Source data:
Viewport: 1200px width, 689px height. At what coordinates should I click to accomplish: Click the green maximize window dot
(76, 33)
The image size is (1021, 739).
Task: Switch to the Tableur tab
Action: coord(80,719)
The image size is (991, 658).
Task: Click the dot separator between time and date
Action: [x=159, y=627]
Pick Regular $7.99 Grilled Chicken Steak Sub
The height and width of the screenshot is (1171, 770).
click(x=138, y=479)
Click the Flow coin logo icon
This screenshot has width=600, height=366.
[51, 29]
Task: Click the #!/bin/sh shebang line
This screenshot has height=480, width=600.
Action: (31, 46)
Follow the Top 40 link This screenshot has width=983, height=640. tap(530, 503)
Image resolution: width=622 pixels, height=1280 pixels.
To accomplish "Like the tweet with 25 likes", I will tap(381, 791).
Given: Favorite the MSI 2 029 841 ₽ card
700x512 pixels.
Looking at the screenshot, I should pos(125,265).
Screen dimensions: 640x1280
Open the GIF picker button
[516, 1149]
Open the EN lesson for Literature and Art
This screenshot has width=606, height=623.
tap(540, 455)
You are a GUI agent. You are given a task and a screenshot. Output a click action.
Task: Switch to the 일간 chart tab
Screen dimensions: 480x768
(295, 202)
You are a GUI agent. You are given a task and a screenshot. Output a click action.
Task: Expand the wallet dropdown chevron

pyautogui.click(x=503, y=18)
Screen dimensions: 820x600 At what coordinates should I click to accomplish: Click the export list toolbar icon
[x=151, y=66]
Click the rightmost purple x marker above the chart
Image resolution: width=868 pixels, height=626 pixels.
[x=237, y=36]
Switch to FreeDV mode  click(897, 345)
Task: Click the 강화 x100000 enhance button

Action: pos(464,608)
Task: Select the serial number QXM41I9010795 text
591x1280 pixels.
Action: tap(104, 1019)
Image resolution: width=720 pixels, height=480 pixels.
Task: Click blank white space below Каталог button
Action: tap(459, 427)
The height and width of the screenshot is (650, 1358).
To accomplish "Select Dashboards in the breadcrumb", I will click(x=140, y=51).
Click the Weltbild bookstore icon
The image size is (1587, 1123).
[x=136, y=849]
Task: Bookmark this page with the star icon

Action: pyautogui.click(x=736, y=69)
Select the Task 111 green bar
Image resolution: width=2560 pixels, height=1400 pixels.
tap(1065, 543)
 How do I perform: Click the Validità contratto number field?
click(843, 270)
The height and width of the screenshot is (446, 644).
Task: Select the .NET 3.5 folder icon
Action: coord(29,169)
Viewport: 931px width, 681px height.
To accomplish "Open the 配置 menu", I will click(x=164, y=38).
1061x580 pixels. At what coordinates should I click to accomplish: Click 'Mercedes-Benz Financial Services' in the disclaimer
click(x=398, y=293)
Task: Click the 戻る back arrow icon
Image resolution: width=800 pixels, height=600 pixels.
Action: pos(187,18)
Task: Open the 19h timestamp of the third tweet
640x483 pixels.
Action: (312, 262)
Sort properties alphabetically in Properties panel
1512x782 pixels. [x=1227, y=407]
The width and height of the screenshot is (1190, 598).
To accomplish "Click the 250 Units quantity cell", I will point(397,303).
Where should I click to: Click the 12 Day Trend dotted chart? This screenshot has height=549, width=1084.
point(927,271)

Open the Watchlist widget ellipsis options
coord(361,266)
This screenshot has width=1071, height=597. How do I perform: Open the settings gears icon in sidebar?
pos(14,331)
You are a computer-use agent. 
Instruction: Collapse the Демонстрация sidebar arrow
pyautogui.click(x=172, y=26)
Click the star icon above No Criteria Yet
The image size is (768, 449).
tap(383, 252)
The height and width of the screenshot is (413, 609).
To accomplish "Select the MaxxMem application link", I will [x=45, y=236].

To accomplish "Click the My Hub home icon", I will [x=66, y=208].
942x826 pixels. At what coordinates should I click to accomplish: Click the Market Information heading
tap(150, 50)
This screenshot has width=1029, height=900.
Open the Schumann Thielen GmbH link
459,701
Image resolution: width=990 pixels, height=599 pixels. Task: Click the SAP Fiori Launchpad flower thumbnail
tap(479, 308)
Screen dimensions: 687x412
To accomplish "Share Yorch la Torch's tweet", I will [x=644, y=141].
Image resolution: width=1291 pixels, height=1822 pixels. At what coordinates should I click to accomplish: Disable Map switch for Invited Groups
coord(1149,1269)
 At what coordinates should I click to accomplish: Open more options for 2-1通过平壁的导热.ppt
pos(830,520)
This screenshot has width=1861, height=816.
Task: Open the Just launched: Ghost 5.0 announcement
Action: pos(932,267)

Try it.
Copy from the entries only those lines that hold the word "tweet".

Response below.
To accomplish "Like the tweet with 25 likes", I will tap(381, 791).
Task: Open the 19h timestamp of the third tweet
To accomplish "Share Yorch la Torch's tweet", I will [x=644, y=141].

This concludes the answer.